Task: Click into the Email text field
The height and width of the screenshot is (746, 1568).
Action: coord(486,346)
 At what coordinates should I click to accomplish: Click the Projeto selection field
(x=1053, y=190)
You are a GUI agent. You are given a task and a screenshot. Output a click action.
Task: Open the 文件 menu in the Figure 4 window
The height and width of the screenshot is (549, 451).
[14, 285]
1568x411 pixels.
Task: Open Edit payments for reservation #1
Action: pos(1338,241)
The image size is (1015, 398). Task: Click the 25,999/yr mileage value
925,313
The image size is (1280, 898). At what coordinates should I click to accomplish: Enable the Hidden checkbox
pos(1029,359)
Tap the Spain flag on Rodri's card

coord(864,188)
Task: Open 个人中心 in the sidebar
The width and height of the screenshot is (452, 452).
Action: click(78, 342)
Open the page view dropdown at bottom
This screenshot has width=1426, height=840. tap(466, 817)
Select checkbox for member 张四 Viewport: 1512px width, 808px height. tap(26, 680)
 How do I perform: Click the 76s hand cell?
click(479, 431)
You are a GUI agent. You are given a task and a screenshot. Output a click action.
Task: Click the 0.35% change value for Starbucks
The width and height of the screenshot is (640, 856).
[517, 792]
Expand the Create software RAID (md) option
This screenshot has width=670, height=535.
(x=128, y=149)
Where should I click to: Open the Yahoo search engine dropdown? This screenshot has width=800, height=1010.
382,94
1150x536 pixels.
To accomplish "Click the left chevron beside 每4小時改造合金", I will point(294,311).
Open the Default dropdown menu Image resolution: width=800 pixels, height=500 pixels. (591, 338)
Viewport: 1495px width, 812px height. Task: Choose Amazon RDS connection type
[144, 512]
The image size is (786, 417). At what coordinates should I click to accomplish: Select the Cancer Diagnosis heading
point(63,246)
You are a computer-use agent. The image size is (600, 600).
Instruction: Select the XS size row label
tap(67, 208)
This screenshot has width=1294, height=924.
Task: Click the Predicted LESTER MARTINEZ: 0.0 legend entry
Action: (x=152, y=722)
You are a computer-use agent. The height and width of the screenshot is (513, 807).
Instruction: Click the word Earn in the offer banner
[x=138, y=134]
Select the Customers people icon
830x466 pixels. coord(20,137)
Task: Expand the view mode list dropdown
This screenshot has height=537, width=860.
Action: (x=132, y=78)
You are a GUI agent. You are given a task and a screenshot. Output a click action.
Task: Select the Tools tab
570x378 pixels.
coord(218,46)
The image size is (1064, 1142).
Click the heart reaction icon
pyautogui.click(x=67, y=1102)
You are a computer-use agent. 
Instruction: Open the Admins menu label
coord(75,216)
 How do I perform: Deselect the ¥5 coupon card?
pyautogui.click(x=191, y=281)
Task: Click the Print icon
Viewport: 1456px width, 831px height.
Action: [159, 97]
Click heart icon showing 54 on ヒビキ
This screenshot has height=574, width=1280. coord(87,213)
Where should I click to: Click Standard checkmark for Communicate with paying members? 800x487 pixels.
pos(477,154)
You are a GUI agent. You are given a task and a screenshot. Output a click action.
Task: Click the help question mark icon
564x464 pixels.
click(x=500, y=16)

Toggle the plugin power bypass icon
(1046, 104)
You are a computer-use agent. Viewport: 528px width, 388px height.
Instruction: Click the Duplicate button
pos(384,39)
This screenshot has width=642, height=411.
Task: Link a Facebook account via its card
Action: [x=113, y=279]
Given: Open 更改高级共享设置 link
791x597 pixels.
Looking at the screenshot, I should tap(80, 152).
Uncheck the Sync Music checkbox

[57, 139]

■ **Exercise objective**: Reproduce all the data word for word.

■ **Result for this task**:
Task: Click into the Email text field
The height and width of the screenshot is (746, 1568).
Action: coord(486,346)
 At what coordinates should I click to accomplish: Click the Projeto selection field
(x=1053, y=190)
You are a GUI agent. You are given a task and a screenshot. Output a click action.
Task: Open the 文件 menu in the Figure 4 window
The height and width of the screenshot is (549, 451).
[14, 285]
1568x411 pixels.
Task: Open Edit payments for reservation #1
Action: pos(1338,241)
The image size is (1015, 398). Task: Click the 25,999/yr mileage value
925,313
The image size is (1280, 898). At what coordinates should I click to accomplish: Enable the Hidden checkbox
pos(1029,359)
Tap the Spain flag on Rodri's card

coord(864,188)
Task: Open 个人中心 in the sidebar
The width and height of the screenshot is (452, 452).
Action: click(78, 342)
Open the page view dropdown at bottom
This screenshot has width=1426, height=840. tap(466, 817)
Select checkbox for member 张四 Viewport: 1512px width, 808px height. tap(26, 680)
 How do I perform: Click the 76s hand cell?
click(479, 431)
You are a GUI agent. You are given a task and a screenshot. Output a click action.
Task: Click the 0.35% change value for Starbucks
The width and height of the screenshot is (640, 856).
[517, 792]
Expand the Create software RAID (md) option
This screenshot has width=670, height=535.
(x=128, y=149)
Where should I click to: Open the Yahoo search engine dropdown? This screenshot has width=800, height=1010.
382,94
1150x536 pixels.
To accomplish "Click the left chevron beside 每4小時改造合金", I will point(294,311).
Open the Default dropdown menu Image resolution: width=800 pixels, height=500 pixels. (591, 338)
Viewport: 1495px width, 812px height. Task: Choose Amazon RDS connection type
[144, 512]
The image size is (786, 417). At what coordinates should I click to accomplish: Select the Cancer Diagnosis heading
point(63,246)
You are a computer-use agent. The image size is (600, 600).
Instruction: Select the XS size row label
tap(67, 208)
This screenshot has width=1294, height=924.
Task: Click the Predicted LESTER MARTINEZ: 0.0 legend entry
Action: (x=152, y=722)
You are a computer-use agent. The height and width of the screenshot is (513, 807).
Instruction: Click the word Earn in the offer banner
[x=138, y=134]
Select the Customers people icon
830x466 pixels. coord(20,137)
Task: Expand the view mode list dropdown
This screenshot has height=537, width=860.
Action: (x=132, y=78)
You are a GUI agent. You are given a task and a screenshot. Output a click action.
Task: Select the Tools tab
570x378 pixels.
coord(218,46)
The image size is (1064, 1142).
Click the heart reaction icon
pyautogui.click(x=67, y=1102)
You are a computer-use agent. 
Instruction: Open the Admins menu label
coord(75,216)
 How do I perform: Deselect the ¥5 coupon card?
pyautogui.click(x=191, y=281)
Task: Click the Print icon
Viewport: 1456px width, 831px height.
Action: [159, 97]
Click heart icon showing 54 on ヒビキ
This screenshot has height=574, width=1280. coord(87,213)
Where should I click to: Click Standard checkmark for Communicate with paying members? 800x487 pixels.
pos(477,154)
You are a GUI agent. You are given a task and a screenshot. Output a click action.
Task: Click the help question mark icon
564x464 pixels.
click(x=500, y=16)

Toggle the plugin power bypass icon
(1046, 104)
You are a computer-use agent. Viewport: 528px width, 388px height.
Instruction: Click the Duplicate button
pos(384,39)
This screenshot has width=642, height=411.
Task: Link a Facebook account via its card
Action: [x=113, y=279]
Given: Open 更改高级共享设置 link
791x597 pixels.
Looking at the screenshot, I should tap(80, 152).
Uncheck the Sync Music checkbox

[57, 139]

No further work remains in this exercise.